* SEITENAUSZUG
——————
Das Wirtschaftserbe der Apartheidregierungen ist in zweifacher Hinsicht von Bedeutung: Erstens existieren hier Einkommens- und Wohlfahrtsunterschiede, die zu den größten der Welt gehören: der Gini-Koeffizient als Maßstab für die (Un)Gleichheit der Einkommensverteilung liegt mit 0,66 sehr hoch, und zweitens hat die ineffiziente Ressourcenallokation nachteilige Wirkungen auf die Wachstumsrate. Dies macht sich u.a. an den makroökonomischen Trends, den Entwicklungen in den Sektoren, im Staatshaushalt, der Inflation und in der Beschäftigung bemerkbar.
——————
* DATENTEIL
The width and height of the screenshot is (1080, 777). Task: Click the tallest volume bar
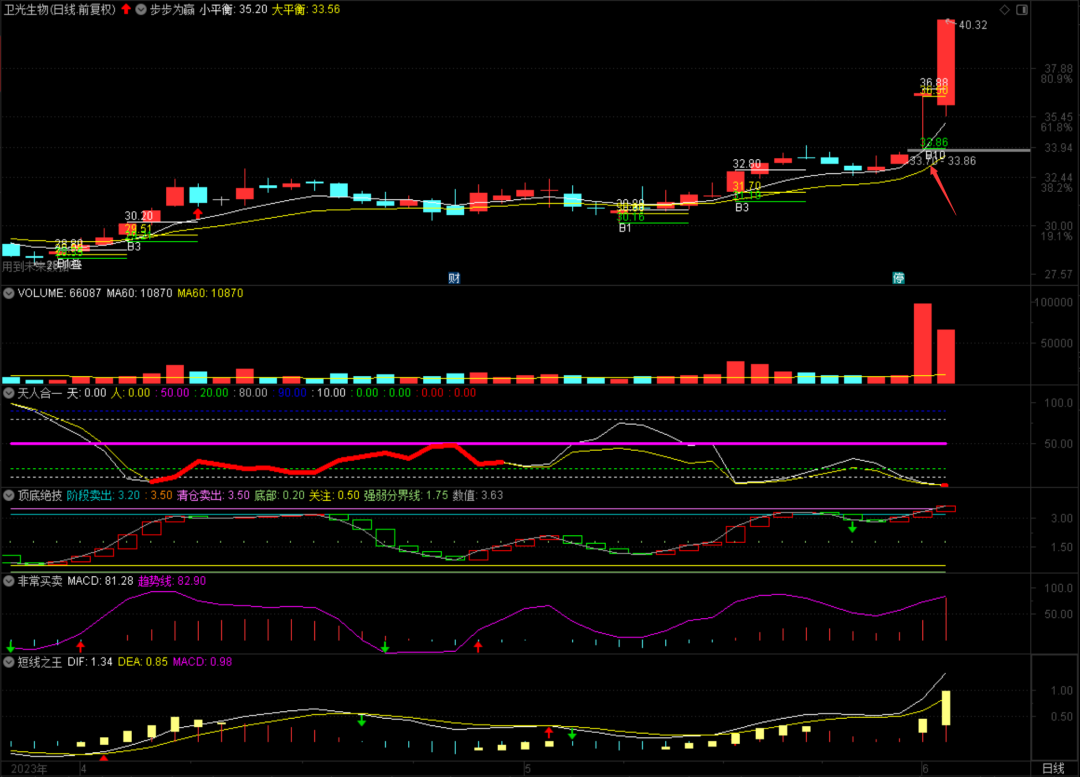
——————
* ARBEITSANWEISUNG
Welchen Wert hat der Gini-Koeffizient laut dem Seitenauszug über das Wirtschaftserbe der Apartheid?

* SCHRIFTLICHE ANTWORT
Er liegt bei 0,66.